Les compétences du conseil 

En effet, le Conseil remplit deux fonctions : une fonction juridictionnelle et une fonction consultative. Créé par la loi n° 91-64 du 29 juillet 1991 relative à la concurrence et aux prix, complétée et modifiée par la loi n°2005-60 du 18 juillet 2005, le Conseil est composé de 15 membres dont les mandats ne sont pas  renouvelables. Son budget est rattaché au ministère du Commerce. Selon la loi n° 2015-36 du 15 septembre 2015, relative à la réorganisation de la concurrence et des prix, le conseil de la concurrence est appelé à connaître des requêtes afférentes aux pratiques anticoncurrentielles. Quand il s’agit de soupçons de ce genre de pratiques, l’enquête peut être déclenchée soit suite à une plainte déposée par un tiers ou à une demande de clémence soit par autosaisine d’office.
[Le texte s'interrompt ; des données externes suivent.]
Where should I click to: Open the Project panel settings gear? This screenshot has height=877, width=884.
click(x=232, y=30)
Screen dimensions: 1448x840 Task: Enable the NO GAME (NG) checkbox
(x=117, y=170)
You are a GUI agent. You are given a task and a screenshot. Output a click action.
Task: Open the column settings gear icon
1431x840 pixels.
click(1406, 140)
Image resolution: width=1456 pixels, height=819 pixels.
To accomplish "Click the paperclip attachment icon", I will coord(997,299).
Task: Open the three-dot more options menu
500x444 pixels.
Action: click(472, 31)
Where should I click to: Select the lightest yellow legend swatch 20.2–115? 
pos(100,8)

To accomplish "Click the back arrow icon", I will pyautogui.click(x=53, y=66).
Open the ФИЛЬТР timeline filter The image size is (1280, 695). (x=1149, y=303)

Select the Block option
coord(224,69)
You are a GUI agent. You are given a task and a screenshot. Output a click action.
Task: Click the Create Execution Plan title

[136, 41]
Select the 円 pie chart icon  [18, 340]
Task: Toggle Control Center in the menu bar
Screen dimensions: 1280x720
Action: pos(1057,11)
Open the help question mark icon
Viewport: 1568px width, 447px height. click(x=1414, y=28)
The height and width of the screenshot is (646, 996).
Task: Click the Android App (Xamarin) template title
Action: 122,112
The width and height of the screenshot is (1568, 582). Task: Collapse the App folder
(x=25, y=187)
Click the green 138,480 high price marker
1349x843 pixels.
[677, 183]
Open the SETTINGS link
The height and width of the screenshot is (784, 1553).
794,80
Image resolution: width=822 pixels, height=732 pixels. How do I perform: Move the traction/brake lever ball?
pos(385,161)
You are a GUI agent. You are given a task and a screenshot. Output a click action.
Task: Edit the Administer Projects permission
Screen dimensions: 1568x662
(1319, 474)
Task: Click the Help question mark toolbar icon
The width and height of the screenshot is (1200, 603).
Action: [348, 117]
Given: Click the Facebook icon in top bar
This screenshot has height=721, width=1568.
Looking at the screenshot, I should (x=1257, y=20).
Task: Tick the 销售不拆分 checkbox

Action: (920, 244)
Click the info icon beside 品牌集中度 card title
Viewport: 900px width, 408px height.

Au cours de la période s’étendant de 2016 à 2022, 14 enquêtes d’office ont été ouvertes par le conseil. S’agissant des sanctions, il peut imposer aux entreprises des amendes dont le montant peut aller jusqu’à 10 % de leur chiffre d’affaires annuel. Mais l’exécution des décisions rendues par le conseil relève du ministre du Commerce. S’agissant de sa fonction consultative, le conseil est, selon la loi 2015 sur la concurrence, obligatoirement consulté sur les projets de textes législatifs et réglementaires tendant de manière directe à imposer des conditions particulières pour l’exercice d’une activité économique ou d’une profession ou à établir des restrictions pouvant entraver l’accès à un marché donné. De plus,  plusieurs organismes publics peuvent le consulter sur des questions relatives à la concurrence. Mais l’action de cet organisme reste, selon les spécialistes,  limitée en raison du manque des ressources humaines et financières qui lui sont allouées. En ce sens, l’Ocde a émis un ensemble de recommandations, dans le cadre d’un rapport publié en 2022 suite à un examen par les pairs, des recommandations qui sont susceptibles de soutenir les réformes concurrentielles dans le pays et qui concernent, entre autres, le Conseil de la concurrence. Il s’agit notamment de renforcer son mandat et ses pouvoirs et d’assurer son indépendance, notamment en clarifiant et séparant les pouvoirs avec le ministère du Commerce; renforcer ses ressources budgétaires et humaines et lui transférer les compétences sur le contrôle des concentrations avec des critères clairement définis à suivre lors de l’évaluation de ces concentrations.